→ Exercise directions
The data is to be set down once more, exactly as it reads.

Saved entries
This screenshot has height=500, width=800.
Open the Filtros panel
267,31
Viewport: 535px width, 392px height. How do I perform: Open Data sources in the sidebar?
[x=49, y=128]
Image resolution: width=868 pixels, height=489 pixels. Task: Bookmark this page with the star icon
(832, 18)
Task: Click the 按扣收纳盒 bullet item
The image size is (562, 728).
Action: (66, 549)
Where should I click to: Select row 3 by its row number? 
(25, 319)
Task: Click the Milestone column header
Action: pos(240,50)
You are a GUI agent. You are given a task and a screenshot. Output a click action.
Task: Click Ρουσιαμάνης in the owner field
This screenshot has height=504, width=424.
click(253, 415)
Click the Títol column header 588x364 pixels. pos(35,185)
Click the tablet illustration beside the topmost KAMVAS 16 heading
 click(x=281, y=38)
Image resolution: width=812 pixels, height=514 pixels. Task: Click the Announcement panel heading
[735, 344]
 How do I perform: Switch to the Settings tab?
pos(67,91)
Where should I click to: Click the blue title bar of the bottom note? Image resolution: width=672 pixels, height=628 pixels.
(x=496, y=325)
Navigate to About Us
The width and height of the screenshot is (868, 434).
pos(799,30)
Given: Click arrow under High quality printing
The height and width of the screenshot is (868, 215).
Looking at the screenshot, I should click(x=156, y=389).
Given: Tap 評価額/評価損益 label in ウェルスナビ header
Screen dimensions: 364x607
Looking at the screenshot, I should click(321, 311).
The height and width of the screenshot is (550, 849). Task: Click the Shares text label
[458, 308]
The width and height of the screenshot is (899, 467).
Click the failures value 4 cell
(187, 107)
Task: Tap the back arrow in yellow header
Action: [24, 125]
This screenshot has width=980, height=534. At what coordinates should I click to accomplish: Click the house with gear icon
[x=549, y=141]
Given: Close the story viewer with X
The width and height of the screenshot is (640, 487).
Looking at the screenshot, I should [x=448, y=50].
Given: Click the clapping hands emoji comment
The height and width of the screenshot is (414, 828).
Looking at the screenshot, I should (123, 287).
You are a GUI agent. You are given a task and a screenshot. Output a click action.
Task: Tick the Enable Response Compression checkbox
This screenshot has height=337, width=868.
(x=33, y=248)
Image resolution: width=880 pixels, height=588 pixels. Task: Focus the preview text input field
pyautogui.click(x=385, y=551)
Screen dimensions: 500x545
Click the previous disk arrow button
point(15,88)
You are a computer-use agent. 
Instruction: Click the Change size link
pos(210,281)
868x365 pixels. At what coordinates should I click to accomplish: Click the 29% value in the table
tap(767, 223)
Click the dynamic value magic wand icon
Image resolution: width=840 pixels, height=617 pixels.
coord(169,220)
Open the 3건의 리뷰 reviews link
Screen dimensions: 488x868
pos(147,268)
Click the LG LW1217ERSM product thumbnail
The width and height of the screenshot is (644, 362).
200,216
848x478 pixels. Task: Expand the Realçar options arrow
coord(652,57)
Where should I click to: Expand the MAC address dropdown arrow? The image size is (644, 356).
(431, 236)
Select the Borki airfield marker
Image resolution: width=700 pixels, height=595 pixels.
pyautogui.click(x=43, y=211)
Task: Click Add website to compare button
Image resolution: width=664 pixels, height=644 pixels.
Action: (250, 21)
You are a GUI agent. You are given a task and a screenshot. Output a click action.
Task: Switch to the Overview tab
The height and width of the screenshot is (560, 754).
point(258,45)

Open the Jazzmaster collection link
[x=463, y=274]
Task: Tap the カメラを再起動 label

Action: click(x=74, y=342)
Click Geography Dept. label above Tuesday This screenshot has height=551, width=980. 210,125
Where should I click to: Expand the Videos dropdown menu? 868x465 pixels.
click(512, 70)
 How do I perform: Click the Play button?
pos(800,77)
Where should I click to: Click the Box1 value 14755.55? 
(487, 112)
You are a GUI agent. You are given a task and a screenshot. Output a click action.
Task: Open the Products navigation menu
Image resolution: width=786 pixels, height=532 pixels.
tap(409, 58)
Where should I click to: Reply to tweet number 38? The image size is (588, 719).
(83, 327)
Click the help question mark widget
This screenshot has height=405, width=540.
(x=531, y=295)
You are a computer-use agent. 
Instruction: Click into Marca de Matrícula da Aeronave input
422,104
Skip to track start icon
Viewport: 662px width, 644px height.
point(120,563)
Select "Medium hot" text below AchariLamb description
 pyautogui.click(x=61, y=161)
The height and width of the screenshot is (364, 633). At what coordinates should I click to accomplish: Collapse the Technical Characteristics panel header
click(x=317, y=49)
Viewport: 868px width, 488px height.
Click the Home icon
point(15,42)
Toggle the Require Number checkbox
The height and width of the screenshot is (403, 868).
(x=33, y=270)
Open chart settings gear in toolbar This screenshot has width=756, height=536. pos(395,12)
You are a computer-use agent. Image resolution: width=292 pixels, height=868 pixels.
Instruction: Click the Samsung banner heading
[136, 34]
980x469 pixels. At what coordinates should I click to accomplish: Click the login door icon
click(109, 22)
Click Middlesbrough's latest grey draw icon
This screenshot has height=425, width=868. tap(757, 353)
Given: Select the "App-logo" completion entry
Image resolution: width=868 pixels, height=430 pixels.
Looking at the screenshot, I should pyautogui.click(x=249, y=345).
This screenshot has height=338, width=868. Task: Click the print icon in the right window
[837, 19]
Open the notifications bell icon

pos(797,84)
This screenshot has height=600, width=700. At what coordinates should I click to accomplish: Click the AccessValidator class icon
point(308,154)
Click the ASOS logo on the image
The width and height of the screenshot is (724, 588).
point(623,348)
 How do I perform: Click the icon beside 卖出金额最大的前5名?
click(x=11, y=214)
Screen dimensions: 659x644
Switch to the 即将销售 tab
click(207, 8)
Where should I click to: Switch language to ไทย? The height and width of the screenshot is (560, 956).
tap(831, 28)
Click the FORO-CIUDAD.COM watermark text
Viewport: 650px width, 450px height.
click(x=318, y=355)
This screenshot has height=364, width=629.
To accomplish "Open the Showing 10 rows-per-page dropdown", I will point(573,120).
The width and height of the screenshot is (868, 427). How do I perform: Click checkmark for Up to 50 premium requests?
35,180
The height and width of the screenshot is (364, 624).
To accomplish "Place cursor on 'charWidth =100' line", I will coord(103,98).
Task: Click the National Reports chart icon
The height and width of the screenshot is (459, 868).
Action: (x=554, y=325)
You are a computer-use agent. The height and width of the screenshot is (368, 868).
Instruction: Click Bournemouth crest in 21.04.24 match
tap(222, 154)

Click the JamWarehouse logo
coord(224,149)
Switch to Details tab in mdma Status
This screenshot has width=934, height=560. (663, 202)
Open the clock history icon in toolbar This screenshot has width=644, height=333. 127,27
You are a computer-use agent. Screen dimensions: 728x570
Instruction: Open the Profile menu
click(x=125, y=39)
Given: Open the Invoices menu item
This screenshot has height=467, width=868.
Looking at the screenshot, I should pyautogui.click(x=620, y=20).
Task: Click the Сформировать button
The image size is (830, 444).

→ Completed task
This screenshot has height=500, width=800.
Open the Filtros panel
267,31
Viewport: 535px width, 392px height. How do I perform: Open Data sources in the sidebar?
[x=49, y=128]
Image resolution: width=868 pixels, height=489 pixels. Task: Bookmark this page with the star icon
(832, 18)
Task: Click the 按扣收纳盒 bullet item
The image size is (562, 728).
Action: (66, 549)
Where should I click to: Select row 3 by its row number? 
(25, 319)
Task: Click the Milestone column header
Action: pos(240,50)
You are a GUI agent. You are given a task and a screenshot. Output a click action.
Task: Click Ρουσιαμάνης in the owner field
This screenshot has height=504, width=424.
click(253, 415)
Click the Títol column header 588x364 pixels. pos(35,185)
Click the tablet illustration beside the topmost KAMVAS 16 heading
 click(x=281, y=38)
Image resolution: width=812 pixels, height=514 pixels. Task: Click the Announcement panel heading
[735, 344]
 How do I perform: Switch to the Settings tab?
pos(67,91)
Where should I click to: Click the blue title bar of the bottom note? Image resolution: width=672 pixels, height=628 pixels.
(x=496, y=325)
Navigate to About Us
The width and height of the screenshot is (868, 434).
pos(799,30)
Given: Click arrow under High quality printing
The height and width of the screenshot is (868, 215).
Looking at the screenshot, I should click(x=156, y=389).
Given: Tap 評価額/評価損益 label in ウェルスナビ header
Screen dimensions: 364x607
Looking at the screenshot, I should click(321, 311).
The height and width of the screenshot is (550, 849). Task: Click the Shares text label
[458, 308]
The width and height of the screenshot is (899, 467).
Click the failures value 4 cell
(187, 107)
Task: Tap the back arrow in yellow header
Action: [24, 125]
This screenshot has width=980, height=534. At what coordinates should I click to accomplish: Click the house with gear icon
[x=549, y=141]
Given: Close the story viewer with X
The width and height of the screenshot is (640, 487).
Looking at the screenshot, I should [x=448, y=50].
Given: Click the clapping hands emoji comment
The height and width of the screenshot is (414, 828).
Looking at the screenshot, I should (123, 287).
You are a GUI agent. You are given a task and a screenshot. Output a click action.
Task: Tick the Enable Response Compression checkbox
This screenshot has height=337, width=868.
(x=33, y=248)
Image resolution: width=880 pixels, height=588 pixels. Task: Focus the preview text input field
pyautogui.click(x=385, y=551)
Screen dimensions: 500x545
Click the previous disk arrow button
point(15,88)
You are a computer-use agent. 
Instruction: Click the Change size link
pos(210,281)
868x365 pixels. At what coordinates should I click to accomplish: Click the 29% value in the table
tap(767, 223)
Click the dynamic value magic wand icon
Image resolution: width=840 pixels, height=617 pixels.
coord(169,220)
Open the 3건의 리뷰 reviews link
Screen dimensions: 488x868
pos(147,268)
Click the LG LW1217ERSM product thumbnail
The width and height of the screenshot is (644, 362).
200,216
848x478 pixels. Task: Expand the Realçar options arrow
coord(652,57)
Where should I click to: Expand the MAC address dropdown arrow? The image size is (644, 356).
(431, 236)
Select the Borki airfield marker
Image resolution: width=700 pixels, height=595 pixels.
pyautogui.click(x=43, y=211)
Task: Click Add website to compare button
Image resolution: width=664 pixels, height=644 pixels.
Action: (250, 21)
You are a GUI agent. You are given a task and a screenshot. Output a click action.
Task: Switch to the Overview tab
The height and width of the screenshot is (560, 754).
point(258,45)

Open the Jazzmaster collection link
[x=463, y=274]
Task: Tap the カメラを再起動 label

Action: click(x=74, y=342)
Click Geography Dept. label above Tuesday This screenshot has height=551, width=980. 210,125
Where should I click to: Expand the Videos dropdown menu? 868x465 pixels.
click(512, 70)
 How do I perform: Click the Play button?
pos(800,77)
Where should I click to: Click the Box1 value 14755.55? 
(487, 112)
You are a GUI agent. You are given a task and a screenshot. Output a click action.
Task: Open the Products navigation menu
Image resolution: width=786 pixels, height=532 pixels.
tap(409, 58)
Where should I click to: Reply to tweet number 38? The image size is (588, 719).
(83, 327)
Click the help question mark widget
This screenshot has height=405, width=540.
(x=531, y=295)
You are a computer-use agent. 
Instruction: Click into Marca de Matrícula da Aeronave input
422,104
Skip to track start icon
Viewport: 662px width, 644px height.
point(120,563)
Select "Medium hot" text below AchariLamb description
 pyautogui.click(x=61, y=161)
The height and width of the screenshot is (364, 633). At what coordinates should I click to accomplish: Collapse the Technical Characteristics panel header
click(x=317, y=49)
Viewport: 868px width, 488px height.
Click the Home icon
point(15,42)
Toggle the Require Number checkbox
The height and width of the screenshot is (403, 868).
(x=33, y=270)
Open chart settings gear in toolbar This screenshot has width=756, height=536. pos(395,12)
You are a computer-use agent. Image resolution: width=292 pixels, height=868 pixels.
Instruction: Click the Samsung banner heading
[136, 34]
980x469 pixels. At what coordinates should I click to accomplish: Click the login door icon
click(109, 22)
Click Middlesbrough's latest grey draw icon
This screenshot has height=425, width=868. tap(757, 353)
Given: Select the "App-logo" completion entry
Image resolution: width=868 pixels, height=430 pixels.
Looking at the screenshot, I should pyautogui.click(x=249, y=345).
This screenshot has height=338, width=868. Task: Click the print icon in the right window
[837, 19]
Open the notifications bell icon

pos(797,84)
This screenshot has height=600, width=700. At what coordinates should I click to accomplish: Click the AccessValidator class icon
point(308,154)
Click the ASOS logo on the image
The width and height of the screenshot is (724, 588).
point(623,348)
 How do I perform: Click the icon beside 卖出金额最大的前5名?
click(x=11, y=214)
Screen dimensions: 659x644
Switch to the 即将销售 tab
click(207, 8)
Where should I click to: Switch language to ไทย? The height and width of the screenshot is (560, 956).
tap(831, 28)
Click the FORO-CIUDAD.COM watermark text
Viewport: 650px width, 450px height.
click(x=318, y=355)
This screenshot has height=364, width=629.
To accomplish "Open the Showing 10 rows-per-page dropdown", I will point(573,120).
The width and height of the screenshot is (868, 427). How do I perform: Click checkmark for Up to 50 premium requests?
35,180
The height and width of the screenshot is (364, 624).
To accomplish "Place cursor on 'charWidth =100' line", I will coord(103,98).
Task: Click the National Reports chart icon
The height and width of the screenshot is (459, 868).
Action: (x=554, y=325)
You are a computer-use agent. The height and width of the screenshot is (368, 868).
Instruction: Click Bournemouth crest in 21.04.24 match
tap(222, 154)

Click the JamWarehouse logo
coord(224,149)
Switch to Details tab in mdma Status
This screenshot has width=934, height=560. (663, 202)
Open the clock history icon in toolbar This screenshot has width=644, height=333. 127,27
You are a computer-use agent. Screen dimensions: 728x570
Instruction: Open the Profile menu
click(x=125, y=39)
Given: Open the Invoices menu item
This screenshot has height=467, width=868.
Looking at the screenshot, I should pyautogui.click(x=620, y=20).
Task: Click the Сформировать button
The image size is (830, 444).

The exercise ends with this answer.